• Exercise:
Starting at the line that contains "pixels, height=1155 pixels." and ending at the last of the lines, rewrite those lines with "Where is" swapped for "Where can I find", keep everything else unchanged, and leave the pictures out.

• Dataset records:
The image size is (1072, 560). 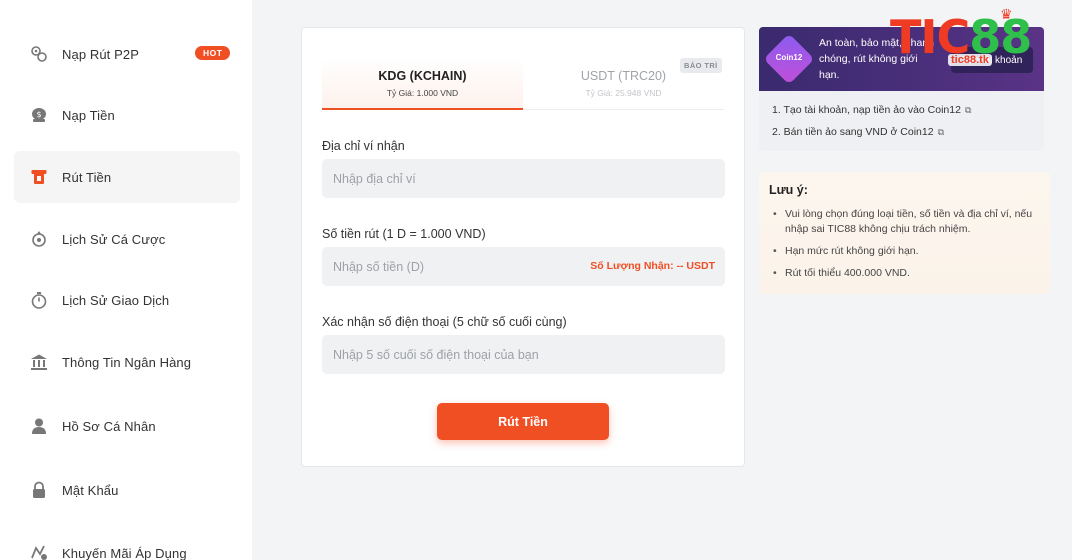 What do you see at coordinates (39, 300) in the screenshot?
I see `stopwatch-icon` at bounding box center [39, 300].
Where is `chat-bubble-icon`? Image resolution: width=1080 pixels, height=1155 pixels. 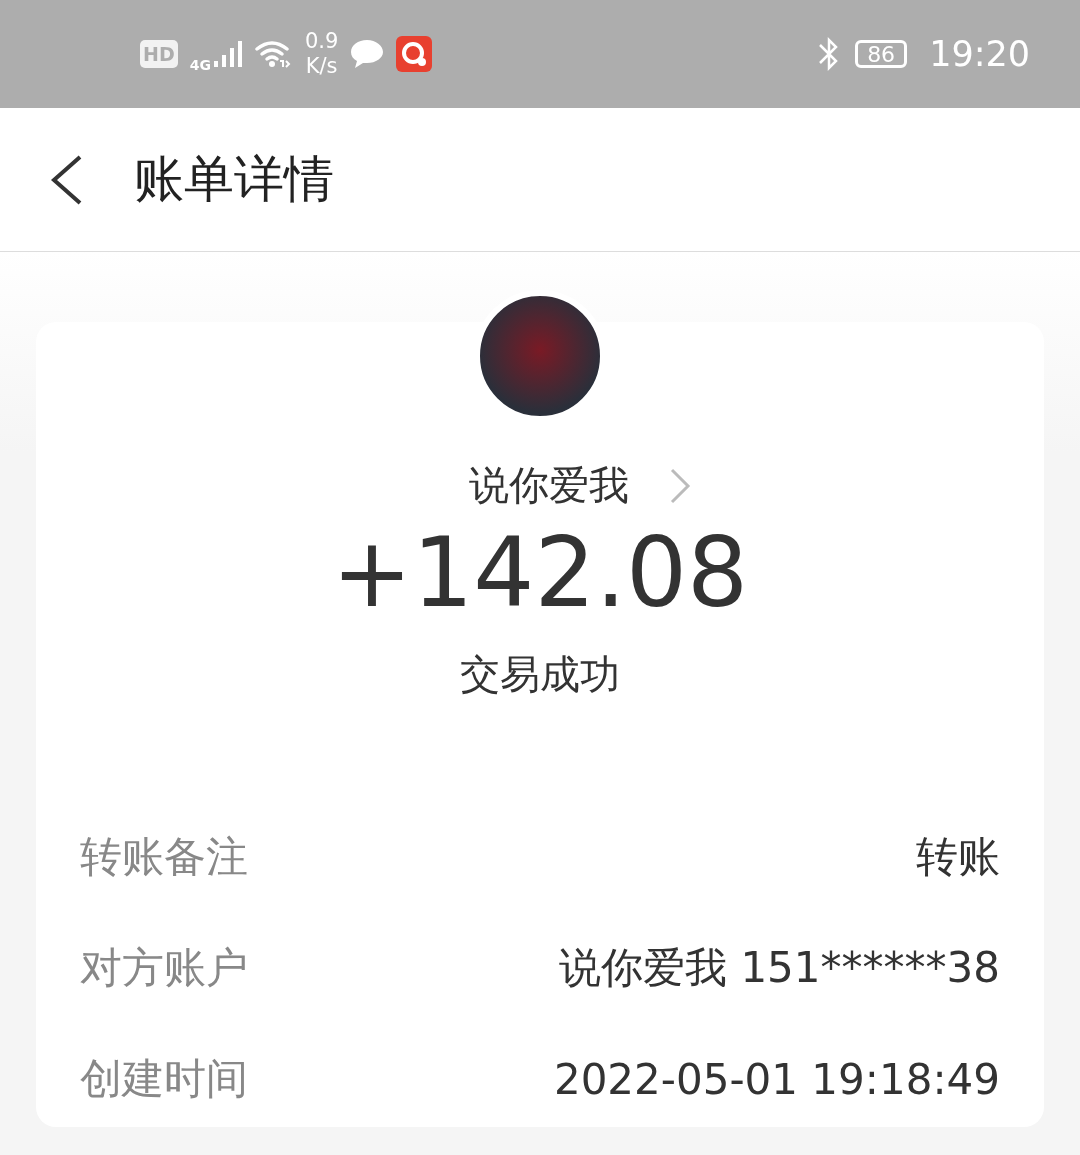
chat-bubble-icon is located at coordinates (368, 54).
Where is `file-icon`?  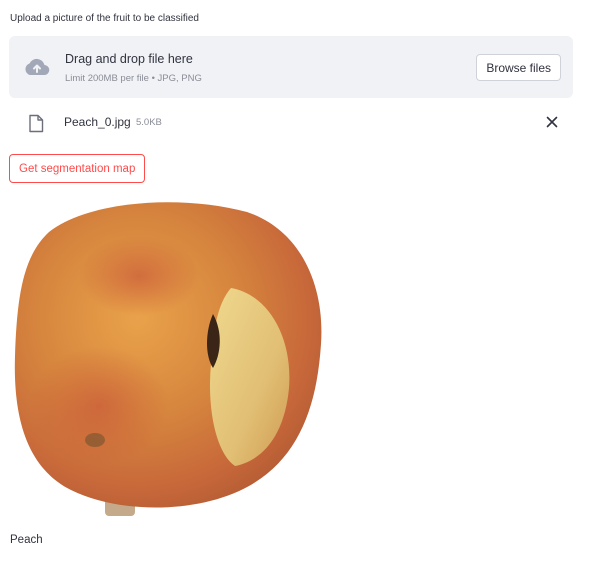
file-icon is located at coordinates (36, 124).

• Exercise response:
Where can I find `chat-bubble-icon`? Image resolution: width=1080 pixels, height=1155 pixels. 
chat-bubble-icon is located at coordinates (368, 54).
Where can I find `file-icon`?  
file-icon is located at coordinates (36, 124).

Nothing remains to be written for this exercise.